Because of her NYU-alum contacts, she has invested in New York, but she said she has developed a keen interest in investment opportunities in the Pacific Northwest, having found "it is easier to do business with a smaller, more connected community that the Seattle area represents than with Silicon Valley. I didn't expect to find such a vibrant tech community here."
That perception on her part may already be creating a benefit for Seattle among young prospective entrepreneurs and investors in Europe.
"A few companies in Europe that asked me about how they should go about getting into business in the U.S. and said they were thinking about expanding to New York or Silicon Valley, and I told them to look to Seattle," she said.
But she cautions that the search for start-up investment opportunities has potential pitfalls, saying "you need to be able to diagnose the entrepreneur. Do they have what it takes? Are they self-critical enough? Do they want the company to transcend themselves?"
"I work with those for whom the answer is 'yes' to each of those questions," she said. "Work with" includes meeting with the portfolio companies usually monthly and serving on their boards.
Perhaps not surprisingly, Blokhina is a fan of women entrepreneurs, offering "women can be good founders of companies because they are practical and realize needs better and more quickly than men."
"Women have more time to look around and dream," she added. "They want to change things in ways that make things more usable and beautiful."
"But they need to work with men," she added.
Blokhina disclosed that New York alumna of the TRIUM program, with support from the TRIUM Global EMBA, are launching a new competition program for women-guided startups.
"We will engage female leaders from our global network to mentor the startups to prepare for the competition, with our goal being to have the first competition in 2018," she said, explaining that the competition will involve judges choosing the startup that will be awarded a large investment.
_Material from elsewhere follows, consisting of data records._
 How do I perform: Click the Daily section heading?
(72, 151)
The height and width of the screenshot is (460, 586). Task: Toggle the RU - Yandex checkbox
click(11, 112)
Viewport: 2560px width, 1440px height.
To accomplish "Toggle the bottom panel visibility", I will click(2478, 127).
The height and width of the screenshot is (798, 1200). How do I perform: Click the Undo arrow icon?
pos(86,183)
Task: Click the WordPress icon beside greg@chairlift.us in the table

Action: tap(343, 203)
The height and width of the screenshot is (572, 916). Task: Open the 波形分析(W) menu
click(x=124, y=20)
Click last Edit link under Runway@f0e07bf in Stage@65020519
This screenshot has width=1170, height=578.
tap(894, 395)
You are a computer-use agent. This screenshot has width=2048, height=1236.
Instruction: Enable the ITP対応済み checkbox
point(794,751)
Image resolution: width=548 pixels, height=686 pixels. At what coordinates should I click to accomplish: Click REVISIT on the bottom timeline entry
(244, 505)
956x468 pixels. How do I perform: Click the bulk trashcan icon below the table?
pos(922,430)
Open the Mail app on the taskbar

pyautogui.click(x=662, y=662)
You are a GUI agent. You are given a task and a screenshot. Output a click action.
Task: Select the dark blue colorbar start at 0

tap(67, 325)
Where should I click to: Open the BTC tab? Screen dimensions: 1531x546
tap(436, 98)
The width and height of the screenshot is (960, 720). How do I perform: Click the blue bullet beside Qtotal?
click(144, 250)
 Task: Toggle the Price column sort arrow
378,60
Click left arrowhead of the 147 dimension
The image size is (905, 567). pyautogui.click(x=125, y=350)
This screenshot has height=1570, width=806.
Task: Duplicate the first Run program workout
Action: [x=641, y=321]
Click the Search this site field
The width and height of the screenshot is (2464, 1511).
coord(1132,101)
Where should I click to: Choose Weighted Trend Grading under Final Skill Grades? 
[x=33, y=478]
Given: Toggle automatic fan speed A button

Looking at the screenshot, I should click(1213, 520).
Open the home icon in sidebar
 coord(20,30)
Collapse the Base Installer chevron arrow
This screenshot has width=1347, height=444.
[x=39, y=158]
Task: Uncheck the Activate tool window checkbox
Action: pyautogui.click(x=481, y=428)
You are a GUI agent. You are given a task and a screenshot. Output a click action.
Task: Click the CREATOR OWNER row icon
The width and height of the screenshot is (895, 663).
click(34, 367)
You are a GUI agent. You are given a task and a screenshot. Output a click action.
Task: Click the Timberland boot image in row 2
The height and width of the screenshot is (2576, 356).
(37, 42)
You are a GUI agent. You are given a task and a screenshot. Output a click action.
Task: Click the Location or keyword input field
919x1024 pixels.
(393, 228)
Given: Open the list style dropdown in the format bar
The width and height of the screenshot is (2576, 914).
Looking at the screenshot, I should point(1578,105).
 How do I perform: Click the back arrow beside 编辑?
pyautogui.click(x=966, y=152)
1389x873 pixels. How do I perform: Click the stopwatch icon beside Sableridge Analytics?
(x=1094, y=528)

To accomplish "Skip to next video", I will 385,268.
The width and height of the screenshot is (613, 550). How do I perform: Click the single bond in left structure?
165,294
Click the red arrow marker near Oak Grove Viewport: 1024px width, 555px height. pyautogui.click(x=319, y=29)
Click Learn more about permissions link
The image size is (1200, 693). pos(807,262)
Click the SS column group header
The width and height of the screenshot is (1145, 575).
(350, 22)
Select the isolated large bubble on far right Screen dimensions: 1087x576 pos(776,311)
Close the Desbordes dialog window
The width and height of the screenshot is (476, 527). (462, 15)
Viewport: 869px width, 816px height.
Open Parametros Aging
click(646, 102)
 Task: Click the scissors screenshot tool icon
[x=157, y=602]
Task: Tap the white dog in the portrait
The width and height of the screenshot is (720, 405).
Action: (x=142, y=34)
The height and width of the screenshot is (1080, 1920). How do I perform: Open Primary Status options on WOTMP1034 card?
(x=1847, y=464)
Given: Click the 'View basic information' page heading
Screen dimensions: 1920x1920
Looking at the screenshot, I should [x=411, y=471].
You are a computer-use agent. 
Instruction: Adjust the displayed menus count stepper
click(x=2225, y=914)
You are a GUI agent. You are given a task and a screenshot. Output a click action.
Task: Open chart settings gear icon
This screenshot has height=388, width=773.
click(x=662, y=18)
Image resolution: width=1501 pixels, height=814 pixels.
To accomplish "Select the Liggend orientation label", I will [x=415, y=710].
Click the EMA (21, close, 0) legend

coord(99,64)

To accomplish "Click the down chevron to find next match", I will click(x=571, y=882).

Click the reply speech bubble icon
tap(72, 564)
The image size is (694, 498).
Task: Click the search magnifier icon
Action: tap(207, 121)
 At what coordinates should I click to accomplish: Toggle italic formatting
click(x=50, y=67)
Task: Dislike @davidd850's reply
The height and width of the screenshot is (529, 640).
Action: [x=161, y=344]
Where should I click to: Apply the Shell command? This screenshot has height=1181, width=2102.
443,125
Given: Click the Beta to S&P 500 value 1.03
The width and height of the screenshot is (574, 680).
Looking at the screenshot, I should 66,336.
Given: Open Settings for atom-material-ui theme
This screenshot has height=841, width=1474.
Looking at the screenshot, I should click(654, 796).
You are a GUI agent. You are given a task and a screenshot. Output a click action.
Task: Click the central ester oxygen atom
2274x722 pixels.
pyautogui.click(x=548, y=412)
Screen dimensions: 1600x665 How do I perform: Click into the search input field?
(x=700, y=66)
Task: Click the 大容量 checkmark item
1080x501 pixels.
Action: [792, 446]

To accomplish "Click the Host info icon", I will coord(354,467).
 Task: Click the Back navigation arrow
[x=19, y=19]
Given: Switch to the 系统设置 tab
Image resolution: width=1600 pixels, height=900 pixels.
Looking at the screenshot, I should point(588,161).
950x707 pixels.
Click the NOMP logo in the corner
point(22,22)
The panel of judges will include TRIUM alums, faculty members, and other angels, she said.
They have already begun an effort to attract angel associations and incubators to have roles as funders or sponsors of the competition.
"They seem to appreciate the idea of global diversity of the mentors and women-to-women collaboration," Blokhina said. "And the initiative creates a platform for the angel investors."
As the award and competition to win it take hold, it's quite possible that its international aspect and focus on women entrepreneurs could lead to it acquiring growing prestige among both entrepreneurs and angel investors.